▶ **Dataset records**

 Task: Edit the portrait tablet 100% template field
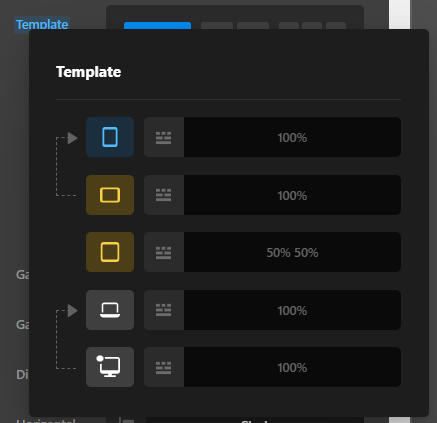click(292, 137)
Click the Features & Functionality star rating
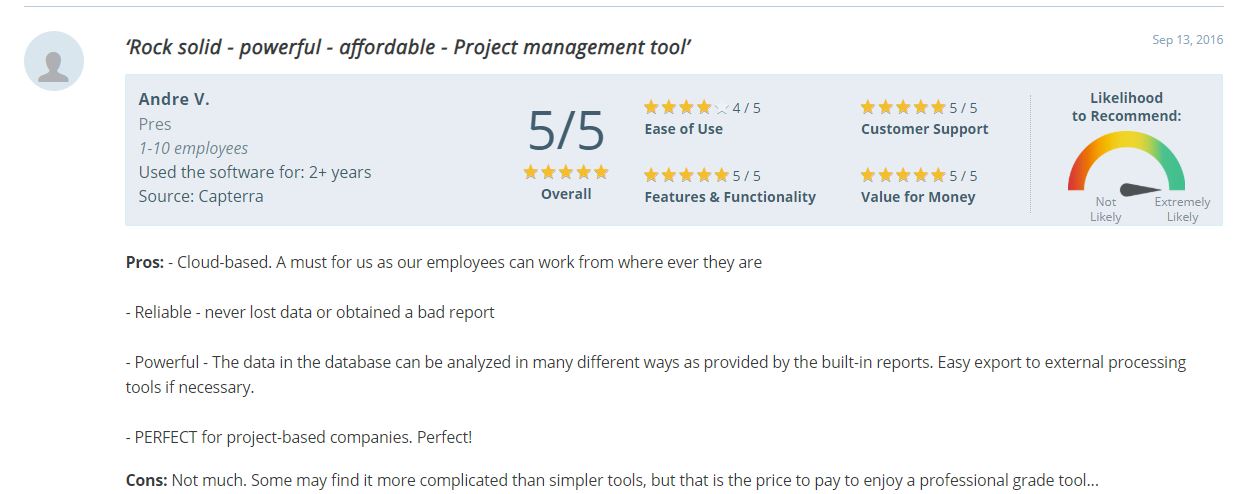The width and height of the screenshot is (1238, 494). coord(686,176)
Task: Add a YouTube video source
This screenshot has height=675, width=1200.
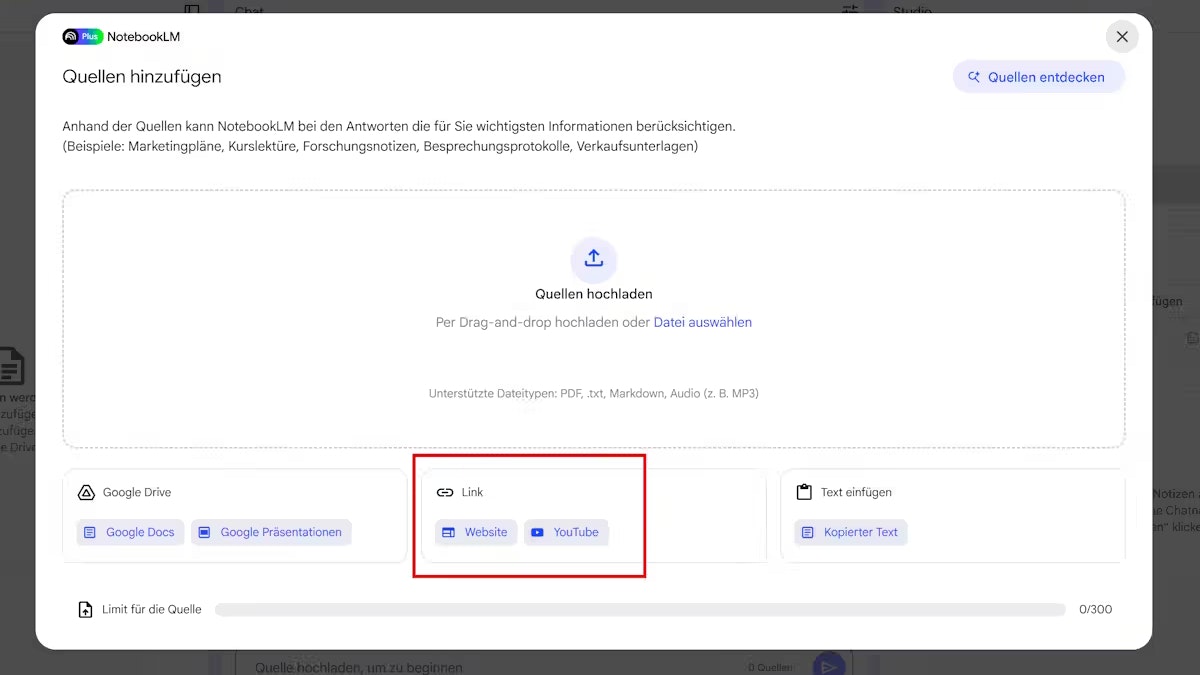Action: pyautogui.click(x=566, y=532)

▶ **Task prompt**
Every line of the listing above is to be repeated exactly, with its pictures left out.

▶ **Written response**
 Task: Edit the portrait tablet 100% template field
click(292, 137)
Click the Features & Functionality star rating
The width and height of the screenshot is (1238, 494). coord(686,176)
Task: Add a YouTube video source
This screenshot has height=675, width=1200.
Action: pyautogui.click(x=566, y=532)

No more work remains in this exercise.